Print all the records exactly, please.

Available data
================

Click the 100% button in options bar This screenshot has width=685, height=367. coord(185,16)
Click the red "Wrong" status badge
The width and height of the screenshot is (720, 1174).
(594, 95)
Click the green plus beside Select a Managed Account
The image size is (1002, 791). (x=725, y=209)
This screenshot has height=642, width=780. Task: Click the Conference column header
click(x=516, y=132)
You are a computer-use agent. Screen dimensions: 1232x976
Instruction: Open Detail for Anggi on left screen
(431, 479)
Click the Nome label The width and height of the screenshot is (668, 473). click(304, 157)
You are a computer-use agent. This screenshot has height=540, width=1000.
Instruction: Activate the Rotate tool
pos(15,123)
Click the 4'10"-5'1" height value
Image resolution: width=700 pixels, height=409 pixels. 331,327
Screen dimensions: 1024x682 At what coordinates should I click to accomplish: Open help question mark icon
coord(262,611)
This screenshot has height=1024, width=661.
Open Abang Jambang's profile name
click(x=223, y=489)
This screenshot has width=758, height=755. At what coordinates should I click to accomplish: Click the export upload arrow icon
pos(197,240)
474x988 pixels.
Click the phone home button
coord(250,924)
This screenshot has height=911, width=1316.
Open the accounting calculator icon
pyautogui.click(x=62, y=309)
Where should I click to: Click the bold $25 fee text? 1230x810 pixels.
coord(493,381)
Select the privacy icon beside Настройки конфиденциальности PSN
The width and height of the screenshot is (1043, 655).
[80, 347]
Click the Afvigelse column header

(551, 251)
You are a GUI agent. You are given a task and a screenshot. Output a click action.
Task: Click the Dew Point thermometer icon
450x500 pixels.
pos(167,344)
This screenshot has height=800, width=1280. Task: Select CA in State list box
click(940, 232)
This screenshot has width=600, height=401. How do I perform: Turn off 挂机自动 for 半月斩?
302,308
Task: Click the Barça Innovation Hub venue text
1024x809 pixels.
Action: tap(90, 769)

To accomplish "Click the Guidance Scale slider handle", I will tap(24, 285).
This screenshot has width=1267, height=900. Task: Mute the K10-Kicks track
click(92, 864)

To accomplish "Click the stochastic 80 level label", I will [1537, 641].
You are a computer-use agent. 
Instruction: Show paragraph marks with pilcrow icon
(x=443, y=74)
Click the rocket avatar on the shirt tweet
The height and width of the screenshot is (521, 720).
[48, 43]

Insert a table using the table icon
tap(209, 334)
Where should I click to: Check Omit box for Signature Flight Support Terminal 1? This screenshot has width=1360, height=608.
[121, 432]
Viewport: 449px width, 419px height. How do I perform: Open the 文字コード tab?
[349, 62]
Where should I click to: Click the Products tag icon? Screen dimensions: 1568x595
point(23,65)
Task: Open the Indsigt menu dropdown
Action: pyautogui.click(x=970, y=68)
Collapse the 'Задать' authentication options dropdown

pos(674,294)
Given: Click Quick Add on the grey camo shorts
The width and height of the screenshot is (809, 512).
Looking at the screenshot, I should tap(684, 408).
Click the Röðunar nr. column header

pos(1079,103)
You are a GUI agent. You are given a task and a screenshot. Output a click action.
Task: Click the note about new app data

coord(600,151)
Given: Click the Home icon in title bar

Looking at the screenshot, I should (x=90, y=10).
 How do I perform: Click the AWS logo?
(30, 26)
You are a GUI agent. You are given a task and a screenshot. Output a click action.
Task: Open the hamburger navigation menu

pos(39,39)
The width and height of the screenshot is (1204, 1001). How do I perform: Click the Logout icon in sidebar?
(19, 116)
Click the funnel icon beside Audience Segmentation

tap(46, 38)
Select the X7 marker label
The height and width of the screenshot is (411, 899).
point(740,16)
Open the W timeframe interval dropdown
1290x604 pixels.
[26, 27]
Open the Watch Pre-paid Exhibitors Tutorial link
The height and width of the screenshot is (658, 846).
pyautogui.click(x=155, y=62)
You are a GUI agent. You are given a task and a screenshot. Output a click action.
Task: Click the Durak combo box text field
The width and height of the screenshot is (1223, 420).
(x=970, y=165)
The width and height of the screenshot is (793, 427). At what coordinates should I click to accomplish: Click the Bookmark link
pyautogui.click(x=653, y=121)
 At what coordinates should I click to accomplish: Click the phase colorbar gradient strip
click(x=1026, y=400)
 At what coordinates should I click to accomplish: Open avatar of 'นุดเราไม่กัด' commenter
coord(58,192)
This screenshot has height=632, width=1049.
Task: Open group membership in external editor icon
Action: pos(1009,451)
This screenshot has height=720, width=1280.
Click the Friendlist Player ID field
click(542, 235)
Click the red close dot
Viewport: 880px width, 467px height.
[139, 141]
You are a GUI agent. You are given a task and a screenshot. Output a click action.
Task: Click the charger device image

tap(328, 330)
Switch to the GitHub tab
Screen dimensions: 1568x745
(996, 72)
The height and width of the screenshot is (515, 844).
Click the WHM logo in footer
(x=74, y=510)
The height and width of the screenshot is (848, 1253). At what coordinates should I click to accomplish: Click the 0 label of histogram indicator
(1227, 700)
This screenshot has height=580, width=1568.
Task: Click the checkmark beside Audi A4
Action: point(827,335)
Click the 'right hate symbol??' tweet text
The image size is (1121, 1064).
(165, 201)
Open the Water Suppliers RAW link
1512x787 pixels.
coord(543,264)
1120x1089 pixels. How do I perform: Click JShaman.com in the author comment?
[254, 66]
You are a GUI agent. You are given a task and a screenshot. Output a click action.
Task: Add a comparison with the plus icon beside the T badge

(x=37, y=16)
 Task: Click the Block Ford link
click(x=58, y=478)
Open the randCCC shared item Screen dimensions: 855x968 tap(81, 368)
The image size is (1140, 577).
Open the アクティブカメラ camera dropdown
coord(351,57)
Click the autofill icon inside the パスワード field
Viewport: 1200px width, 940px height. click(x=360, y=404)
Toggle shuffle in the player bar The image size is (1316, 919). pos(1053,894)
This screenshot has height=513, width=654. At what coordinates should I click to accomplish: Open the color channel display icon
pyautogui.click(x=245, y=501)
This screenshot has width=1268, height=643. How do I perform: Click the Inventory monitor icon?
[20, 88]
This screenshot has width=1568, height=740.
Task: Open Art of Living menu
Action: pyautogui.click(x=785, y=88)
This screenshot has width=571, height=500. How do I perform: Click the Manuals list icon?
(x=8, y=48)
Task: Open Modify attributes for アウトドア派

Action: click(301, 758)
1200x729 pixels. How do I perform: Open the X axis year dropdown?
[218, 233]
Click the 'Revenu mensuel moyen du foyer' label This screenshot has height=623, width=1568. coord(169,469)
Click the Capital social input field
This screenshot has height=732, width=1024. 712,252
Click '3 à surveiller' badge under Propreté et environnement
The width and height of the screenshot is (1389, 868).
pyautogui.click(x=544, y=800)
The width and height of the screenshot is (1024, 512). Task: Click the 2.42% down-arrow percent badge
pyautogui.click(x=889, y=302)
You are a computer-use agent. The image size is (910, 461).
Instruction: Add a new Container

================

Answer for this exercise
Click the 100% button in options bar This screenshot has width=685, height=367. coord(185,16)
Click the red "Wrong" status badge
The width and height of the screenshot is (720, 1174).
(594, 95)
Click the green plus beside Select a Managed Account
The image size is (1002, 791). (x=725, y=209)
This screenshot has height=642, width=780. Task: Click the Conference column header
click(x=516, y=132)
You are a computer-use agent. Screen dimensions: 1232x976
Instruction: Open Detail for Anggi on left screen
(431, 479)
Click the Nome label The width and height of the screenshot is (668, 473). click(304, 157)
You are a computer-use agent. This screenshot has height=540, width=1000.
Instruction: Activate the Rotate tool
pos(15,123)
Click the 4'10"-5'1" height value
Image resolution: width=700 pixels, height=409 pixels. 331,327
Screen dimensions: 1024x682 At what coordinates should I click to accomplish: Open help question mark icon
coord(262,611)
This screenshot has height=1024, width=661.
Open Abang Jambang's profile name
click(x=223, y=489)
This screenshot has width=758, height=755. At what coordinates should I click to accomplish: Click the export upload arrow icon
pos(197,240)
474x988 pixels.
Click the phone home button
coord(250,924)
This screenshot has height=911, width=1316.
Open the accounting calculator icon
pyautogui.click(x=62, y=309)
Where should I click to: Click the bold $25 fee text? 1230x810 pixels.
coord(493,381)
Select the privacy icon beside Настройки конфиденциальности PSN
The width and height of the screenshot is (1043, 655).
[80, 347]
Click the Afvigelse column header

(551, 251)
You are a GUI agent. You are given a task and a screenshot. Output a click action.
Task: Click the Dew Point thermometer icon
450x500 pixels.
pos(167,344)
This screenshot has height=800, width=1280. Task: Select CA in State list box
click(940, 232)
This screenshot has width=600, height=401. How do I perform: Turn off 挂机自动 for 半月斩?
302,308
Task: Click the Barça Innovation Hub venue text
1024x809 pixels.
Action: tap(90, 769)

To accomplish "Click the Guidance Scale slider handle", I will tap(24, 285).
This screenshot has width=1267, height=900. Task: Mute the K10-Kicks track
click(92, 864)

To accomplish "Click the stochastic 80 level label", I will [1537, 641].
You are a computer-use agent. 
Instruction: Show paragraph marks with pilcrow icon
(x=443, y=74)
Click the rocket avatar on the shirt tweet
The height and width of the screenshot is (521, 720).
[48, 43]

Insert a table using the table icon
tap(209, 334)
Where should I click to: Check Omit box for Signature Flight Support Terminal 1? This screenshot has width=1360, height=608.
[121, 432]
Viewport: 449px width, 419px height. How do I perform: Open the 文字コード tab?
[349, 62]
Where should I click to: Click the Products tag icon? Screen dimensions: 1568x595
point(23,65)
Task: Open the Indsigt menu dropdown
Action: pyautogui.click(x=970, y=68)
Collapse the 'Задать' authentication options dropdown

pos(674,294)
Given: Click Quick Add on the grey camo shorts
The width and height of the screenshot is (809, 512).
Looking at the screenshot, I should tap(684, 408).
Click the Röðunar nr. column header

pos(1079,103)
You are a GUI agent. You are given a task and a screenshot. Output a click action.
Task: Click the note about new app data

coord(600,151)
Given: Click the Home icon in title bar

Looking at the screenshot, I should (x=90, y=10).
 How do I perform: Click the AWS logo?
(30, 26)
You are a GUI agent. You are given a task and a screenshot. Output a click action.
Task: Open the hamburger navigation menu

pos(39,39)
The width and height of the screenshot is (1204, 1001). How do I perform: Click the Logout icon in sidebar?
(19, 116)
Click the funnel icon beside Audience Segmentation

tap(46, 38)
Select the X7 marker label
The height and width of the screenshot is (411, 899).
point(740,16)
Open the W timeframe interval dropdown
1290x604 pixels.
[26, 27]
Open the Watch Pre-paid Exhibitors Tutorial link
The height and width of the screenshot is (658, 846).
pyautogui.click(x=155, y=62)
You are a GUI agent. You are given a task and a screenshot. Output a click action.
Task: Click the Durak combo box text field
The width and height of the screenshot is (1223, 420).
(x=970, y=165)
The width and height of the screenshot is (793, 427). At what coordinates should I click to accomplish: Click the Bookmark link
pyautogui.click(x=653, y=121)
 At what coordinates should I click to accomplish: Click the phase colorbar gradient strip
click(x=1026, y=400)
 At what coordinates should I click to accomplish: Open avatar of 'นุดเราไม่กัด' commenter
coord(58,192)
This screenshot has height=632, width=1049.
Task: Open group membership in external editor icon
Action: pos(1009,451)
This screenshot has height=720, width=1280.
Click the Friendlist Player ID field
click(542, 235)
Click the red close dot
Viewport: 880px width, 467px height.
[139, 141]
You are a GUI agent. You are given a task and a screenshot. Output a click action.
Task: Click the charger device image

tap(328, 330)
Switch to the GitHub tab
Screen dimensions: 1568x745
(996, 72)
The height and width of the screenshot is (515, 844).
Click the WHM logo in footer
(x=74, y=510)
The height and width of the screenshot is (848, 1253). At what coordinates should I click to accomplish: Click the 0 label of histogram indicator
(1227, 700)
This screenshot has height=580, width=1568.
Task: Click the checkmark beside Audi A4
Action: point(827,335)
Click the 'right hate symbol??' tweet text
The image size is (1121, 1064).
(165, 201)
Open the Water Suppliers RAW link
1512x787 pixels.
coord(543,264)
1120x1089 pixels. How do I perform: Click JShaman.com in the author comment?
[254, 66]
You are a GUI agent. You are given a task and a screenshot. Output a click action.
Task: Add a comparison with the plus icon beside the T badge

(x=37, y=16)
 Task: Click the Block Ford link
click(x=58, y=478)
Open the randCCC shared item Screen dimensions: 855x968 tap(81, 368)
The image size is (1140, 577).
Open the アクティブカメラ camera dropdown
coord(351,57)
Click the autofill icon inside the パスワード field
Viewport: 1200px width, 940px height. click(x=360, y=404)
Toggle shuffle in the player bar The image size is (1316, 919). pos(1053,894)
This screenshot has height=513, width=654. At what coordinates should I click to accomplish: Open the color channel display icon
pyautogui.click(x=245, y=501)
This screenshot has width=1268, height=643. How do I perform: Click the Inventory monitor icon?
[20, 88]
This screenshot has width=1568, height=740.
Task: Open Art of Living menu
Action: pyautogui.click(x=785, y=88)
This screenshot has width=571, height=500. How do I perform: Click the Manuals list icon?
(x=8, y=48)
Task: Open Modify attributes for アウトドア派

Action: click(301, 758)
1200x729 pixels. How do I perform: Open the X axis year dropdown?
[218, 233]
Click the 'Revenu mensuel moyen du foyer' label This screenshot has height=623, width=1568. coord(169,469)
Click the Capital social input field
This screenshot has height=732, width=1024. 712,252
Click '3 à surveiller' badge under Propreté et environnement
The width and height of the screenshot is (1389, 868).
pyautogui.click(x=544, y=800)
The width and height of the screenshot is (1024, 512). Task: Click the 2.42% down-arrow percent badge
pyautogui.click(x=889, y=302)
You are a computer-use agent. The image size is (910, 461).
Instruction: Add a new Container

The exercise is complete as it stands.